→ Activity
If a line below contains "computer", count it. Report the final total and nothing more.

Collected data
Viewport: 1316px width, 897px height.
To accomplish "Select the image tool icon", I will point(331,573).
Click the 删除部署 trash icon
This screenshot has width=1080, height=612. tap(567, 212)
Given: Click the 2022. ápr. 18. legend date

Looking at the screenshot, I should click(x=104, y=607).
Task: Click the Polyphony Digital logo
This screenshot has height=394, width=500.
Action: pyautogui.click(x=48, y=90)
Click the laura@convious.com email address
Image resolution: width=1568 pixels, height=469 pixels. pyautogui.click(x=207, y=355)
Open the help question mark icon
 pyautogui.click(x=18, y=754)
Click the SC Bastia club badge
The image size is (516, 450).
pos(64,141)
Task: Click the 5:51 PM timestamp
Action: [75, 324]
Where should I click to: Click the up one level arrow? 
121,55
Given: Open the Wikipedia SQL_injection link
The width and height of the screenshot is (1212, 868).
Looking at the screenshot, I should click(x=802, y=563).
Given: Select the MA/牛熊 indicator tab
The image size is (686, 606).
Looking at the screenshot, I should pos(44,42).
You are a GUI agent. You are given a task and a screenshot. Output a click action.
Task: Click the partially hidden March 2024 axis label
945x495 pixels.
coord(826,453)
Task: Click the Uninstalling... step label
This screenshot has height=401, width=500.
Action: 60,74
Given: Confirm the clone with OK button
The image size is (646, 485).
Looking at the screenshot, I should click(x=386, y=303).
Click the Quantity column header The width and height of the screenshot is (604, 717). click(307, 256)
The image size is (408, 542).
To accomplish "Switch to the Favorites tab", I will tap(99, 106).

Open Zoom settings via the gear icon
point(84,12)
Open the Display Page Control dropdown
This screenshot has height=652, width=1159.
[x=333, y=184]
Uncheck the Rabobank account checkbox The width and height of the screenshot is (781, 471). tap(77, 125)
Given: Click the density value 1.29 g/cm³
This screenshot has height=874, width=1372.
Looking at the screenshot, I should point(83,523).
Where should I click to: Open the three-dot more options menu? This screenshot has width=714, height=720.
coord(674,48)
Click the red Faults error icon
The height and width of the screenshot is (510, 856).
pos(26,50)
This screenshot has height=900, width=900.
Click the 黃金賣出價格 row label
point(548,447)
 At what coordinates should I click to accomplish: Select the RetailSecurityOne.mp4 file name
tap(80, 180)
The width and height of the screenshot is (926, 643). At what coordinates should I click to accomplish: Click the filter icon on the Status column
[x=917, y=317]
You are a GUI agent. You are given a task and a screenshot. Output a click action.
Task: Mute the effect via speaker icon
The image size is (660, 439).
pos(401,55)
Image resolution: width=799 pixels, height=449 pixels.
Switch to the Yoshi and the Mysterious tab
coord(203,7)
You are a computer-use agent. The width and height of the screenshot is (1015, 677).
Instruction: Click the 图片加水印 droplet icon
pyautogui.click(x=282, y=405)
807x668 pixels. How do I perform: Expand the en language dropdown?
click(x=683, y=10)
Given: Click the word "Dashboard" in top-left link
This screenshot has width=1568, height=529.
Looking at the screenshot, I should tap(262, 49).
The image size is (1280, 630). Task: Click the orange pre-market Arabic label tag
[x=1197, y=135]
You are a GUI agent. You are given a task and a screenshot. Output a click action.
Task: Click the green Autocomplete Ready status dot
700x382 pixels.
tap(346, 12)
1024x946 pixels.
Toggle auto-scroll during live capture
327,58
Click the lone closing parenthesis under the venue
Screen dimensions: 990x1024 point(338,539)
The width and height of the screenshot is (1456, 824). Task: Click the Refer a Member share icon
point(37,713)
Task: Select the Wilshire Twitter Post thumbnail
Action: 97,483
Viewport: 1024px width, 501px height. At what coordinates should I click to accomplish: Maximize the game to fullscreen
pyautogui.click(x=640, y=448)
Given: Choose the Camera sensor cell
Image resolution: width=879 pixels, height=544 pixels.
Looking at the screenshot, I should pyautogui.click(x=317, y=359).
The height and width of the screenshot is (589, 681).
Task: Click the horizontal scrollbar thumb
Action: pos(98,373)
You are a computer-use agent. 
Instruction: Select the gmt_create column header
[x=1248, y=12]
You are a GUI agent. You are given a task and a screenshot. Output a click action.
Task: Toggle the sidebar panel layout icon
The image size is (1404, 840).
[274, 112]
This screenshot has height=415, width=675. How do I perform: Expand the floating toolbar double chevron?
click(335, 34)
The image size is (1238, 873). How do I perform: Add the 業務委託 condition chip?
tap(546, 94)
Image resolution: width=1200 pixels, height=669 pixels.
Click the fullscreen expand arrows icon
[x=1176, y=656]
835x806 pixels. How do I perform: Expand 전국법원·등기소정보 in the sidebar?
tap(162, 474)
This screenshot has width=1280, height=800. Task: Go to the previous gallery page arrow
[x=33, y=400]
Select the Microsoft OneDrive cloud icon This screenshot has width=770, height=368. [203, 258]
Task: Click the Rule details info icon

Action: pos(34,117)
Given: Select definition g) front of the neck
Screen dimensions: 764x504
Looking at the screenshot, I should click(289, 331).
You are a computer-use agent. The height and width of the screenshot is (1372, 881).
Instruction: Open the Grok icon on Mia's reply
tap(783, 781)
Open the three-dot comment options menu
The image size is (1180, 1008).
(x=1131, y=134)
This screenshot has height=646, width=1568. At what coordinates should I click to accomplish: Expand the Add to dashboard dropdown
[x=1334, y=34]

→ Final answer
3